• [Text provided]
__________________________________________________
We begin with strawberry preserves. Why? Four ingredients, three of which I already have in my kitchen.
The recipe I followed is from Issue 11 of Anna magazine.
- 7 cups (1.75 L) fresh strawberries, hulled and sliced
- 4 cups (1 L) sugar
- 2 tbsp (30 mL) fresh lemon juice
- 1 pouch liquid pectin
- In large, heavy bottom saucepan, gently mash strawberries. Add sugar and lemon juice. Stir in saucepan over low heat until sugar dissolves.
- Add pectin and stir.
- Increase heat to high and bring mixture to rolling boil; boil 2 minutes.
- Remove from heat and skim off foam.
- Pour into clean canning jars, leaving 1/4-inch head space. Cool slightly. Cover with lids and place in refrigerator. Use within two weeks. Makes 6 cups.
Results: Easy and delicious! True, I used pre-sliced frozen strawberries (thawed, obviously), and was somewhat laissez-faire about the mashing, but I ended up with quality preserves.
Mari Loewen, editor in chief of Anna, was kind enough to answer my rookie questions about this concoction. My main concern was with the mashing — I still has sizeable chunks of berry in the finished product, but Loewen says this isn’t a bad thing. “My personal preference is for chunky, so if you can have pieces of fruit it’s a good thing. Plus, it proves you did it yourself.”
I was also unsure about the whole “remove the foam” thing as is evident above. Loewen reassured me: “Do your best, but it’s from the fruit, so it’s fine to be in there.”
As I’m cooking for one, my last question to Loewen: What am I supposed to do with all these preserves? “You can add it to a smoothie in the morning,” Loewen says, “or put gobs on toast. Have a strawberry sundae for dessert, or buy tart shells, put preserves in each tart and stick it in the oven.” The list goes on.
My arsenal is now one recipe richer.
__________________________________________________
• [Excerpted data]

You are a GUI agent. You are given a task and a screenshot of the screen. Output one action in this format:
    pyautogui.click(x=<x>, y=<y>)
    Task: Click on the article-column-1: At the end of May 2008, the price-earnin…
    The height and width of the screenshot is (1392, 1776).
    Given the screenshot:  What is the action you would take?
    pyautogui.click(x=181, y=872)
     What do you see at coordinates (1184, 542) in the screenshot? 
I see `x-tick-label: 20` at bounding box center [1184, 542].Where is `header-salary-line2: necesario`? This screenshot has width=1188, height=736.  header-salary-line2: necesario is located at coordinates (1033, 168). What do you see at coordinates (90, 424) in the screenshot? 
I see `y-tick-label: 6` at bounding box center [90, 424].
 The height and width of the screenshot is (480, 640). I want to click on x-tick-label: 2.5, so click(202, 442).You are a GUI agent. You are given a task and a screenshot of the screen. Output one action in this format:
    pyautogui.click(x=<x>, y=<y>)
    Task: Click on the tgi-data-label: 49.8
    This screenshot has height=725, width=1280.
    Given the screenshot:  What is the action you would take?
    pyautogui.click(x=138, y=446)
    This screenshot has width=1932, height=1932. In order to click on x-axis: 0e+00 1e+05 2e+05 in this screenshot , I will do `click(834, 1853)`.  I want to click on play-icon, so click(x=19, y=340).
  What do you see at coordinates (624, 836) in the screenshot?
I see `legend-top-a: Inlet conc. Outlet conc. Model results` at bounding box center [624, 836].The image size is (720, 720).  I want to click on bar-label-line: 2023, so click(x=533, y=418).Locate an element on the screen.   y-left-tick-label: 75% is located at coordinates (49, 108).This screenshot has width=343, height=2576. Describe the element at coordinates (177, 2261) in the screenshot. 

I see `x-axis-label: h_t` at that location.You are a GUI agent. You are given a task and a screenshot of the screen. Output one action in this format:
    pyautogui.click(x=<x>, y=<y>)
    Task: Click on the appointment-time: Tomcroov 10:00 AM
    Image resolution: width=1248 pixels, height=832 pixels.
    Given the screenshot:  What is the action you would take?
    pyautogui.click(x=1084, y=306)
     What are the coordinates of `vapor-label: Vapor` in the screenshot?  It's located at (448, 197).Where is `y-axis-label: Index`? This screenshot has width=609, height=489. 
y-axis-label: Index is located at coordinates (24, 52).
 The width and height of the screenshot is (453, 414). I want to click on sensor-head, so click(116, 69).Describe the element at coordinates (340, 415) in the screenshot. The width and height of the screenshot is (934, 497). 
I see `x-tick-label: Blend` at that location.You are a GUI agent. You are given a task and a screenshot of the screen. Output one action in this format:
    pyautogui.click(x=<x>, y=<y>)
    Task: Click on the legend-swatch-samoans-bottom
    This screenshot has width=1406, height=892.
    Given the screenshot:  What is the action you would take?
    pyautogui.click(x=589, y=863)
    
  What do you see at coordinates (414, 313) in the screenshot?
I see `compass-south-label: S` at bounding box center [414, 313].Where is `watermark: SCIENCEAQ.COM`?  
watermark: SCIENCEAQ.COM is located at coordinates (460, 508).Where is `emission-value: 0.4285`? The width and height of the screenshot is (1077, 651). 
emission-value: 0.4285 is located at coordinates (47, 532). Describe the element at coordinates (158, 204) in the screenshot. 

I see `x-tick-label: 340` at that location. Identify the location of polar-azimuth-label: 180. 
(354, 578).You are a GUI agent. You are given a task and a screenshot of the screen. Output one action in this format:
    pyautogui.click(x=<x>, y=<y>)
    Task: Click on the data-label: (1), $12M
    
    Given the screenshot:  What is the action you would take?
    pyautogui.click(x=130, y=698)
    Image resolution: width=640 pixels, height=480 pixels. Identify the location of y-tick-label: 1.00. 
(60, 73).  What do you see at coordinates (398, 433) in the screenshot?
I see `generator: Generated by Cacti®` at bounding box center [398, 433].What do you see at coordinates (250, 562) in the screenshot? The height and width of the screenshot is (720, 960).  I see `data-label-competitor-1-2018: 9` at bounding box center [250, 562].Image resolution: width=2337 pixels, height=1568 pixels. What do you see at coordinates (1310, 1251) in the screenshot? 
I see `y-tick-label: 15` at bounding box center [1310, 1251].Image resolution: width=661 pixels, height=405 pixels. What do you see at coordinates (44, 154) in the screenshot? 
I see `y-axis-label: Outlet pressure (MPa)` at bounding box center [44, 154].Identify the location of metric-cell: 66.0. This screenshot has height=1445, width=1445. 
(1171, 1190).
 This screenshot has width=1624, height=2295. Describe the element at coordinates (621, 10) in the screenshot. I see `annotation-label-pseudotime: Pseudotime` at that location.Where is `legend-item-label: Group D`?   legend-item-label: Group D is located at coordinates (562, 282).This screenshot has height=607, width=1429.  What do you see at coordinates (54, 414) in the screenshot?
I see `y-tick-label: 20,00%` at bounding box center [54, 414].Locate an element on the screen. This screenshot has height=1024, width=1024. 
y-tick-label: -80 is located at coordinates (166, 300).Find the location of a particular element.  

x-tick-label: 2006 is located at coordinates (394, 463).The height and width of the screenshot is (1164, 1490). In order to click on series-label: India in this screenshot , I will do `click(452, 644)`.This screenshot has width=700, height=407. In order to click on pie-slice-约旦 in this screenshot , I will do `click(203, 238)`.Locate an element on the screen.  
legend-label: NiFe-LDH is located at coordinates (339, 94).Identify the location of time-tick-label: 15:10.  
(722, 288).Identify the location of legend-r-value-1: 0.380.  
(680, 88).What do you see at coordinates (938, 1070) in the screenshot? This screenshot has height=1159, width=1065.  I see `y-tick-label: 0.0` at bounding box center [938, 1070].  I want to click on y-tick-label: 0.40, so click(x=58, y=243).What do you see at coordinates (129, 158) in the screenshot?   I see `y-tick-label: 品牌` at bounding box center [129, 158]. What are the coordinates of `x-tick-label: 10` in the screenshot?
__________________________________________________
• [What is expected] According to the strawberry preserves text, which issue of Anna magazine published the recipe? These items come from a separate source.

• [Task response] Issue 11